Ist eine solche Strategie überhaupt möglich, machbar? Ich meinte ja – und sogar darüber hinaus. Allerdings nur, wenn wir bereit sind, weit über diese eng gesetzten, defensiven Ziele hinaus zu sehen und unser Augenmerk auf die Erfüllung jener Träume legen, die wir als Muslime zu träumen hätten. Also wenn wir über Lösungen nachdenken, welche über die gängigen institutionellen Übereinkünfte und Gewohnheiten hinausgehen und auf welche unser Denken, so sieht es unglücklicherweise aus, festgefahren ist.

 

 

 

Ziel und Strategie

 

Also, wovon sollten wir träumen? Offensichtlich sind wir nicht willens assimiliert zu werden oder überhaupt „verloren“ zu gehen. Sonst wollten wir nicht nach einer Erziehungs- und Ausbildungsstrategie Ausschau halten. Sollten wir dann als widerwillig akzeptierte sub-kulturelle Minderheit leben, ständig „belagert“ und ständig darum kämpfend, die kleine Nische zu erhalten, welche man erlaubt hatte für uns zu schaffen? Vielleicht ist dies das Schicksal, mit welchem die meisten von uns sich bereits abgefunden haben.

 

Und dennoch habe ich kaum einen Zweifel darüber, wie unser Traum aussehen sollte.

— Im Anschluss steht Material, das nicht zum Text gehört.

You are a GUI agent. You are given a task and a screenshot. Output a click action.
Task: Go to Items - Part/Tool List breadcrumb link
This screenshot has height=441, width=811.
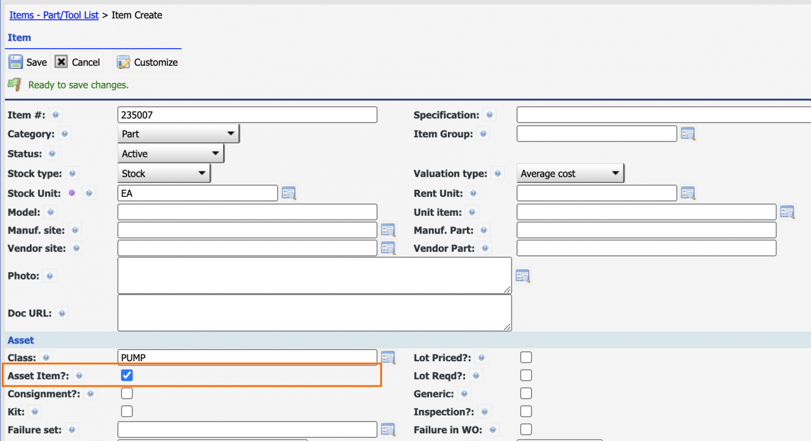click(x=54, y=15)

Der Gesellschaft, in welcher wir leben, den Frieden (islam) zu bringen, und Gerechtigkeit (qist), welche unserer Meinung nach nur durch die Hingabe (Islam) an den Einen Gott und dem Folgen Seiner Propheten zu erreichen ist.

 

Es gibt keinen Grund sich dafür zu rechtfertigen oder deswegen furchtsam zu sein. Genau sowenig bedeutet dies zu einem Missionierungsfeldzug aufzubrechen oder in den Krieg zu ziehen.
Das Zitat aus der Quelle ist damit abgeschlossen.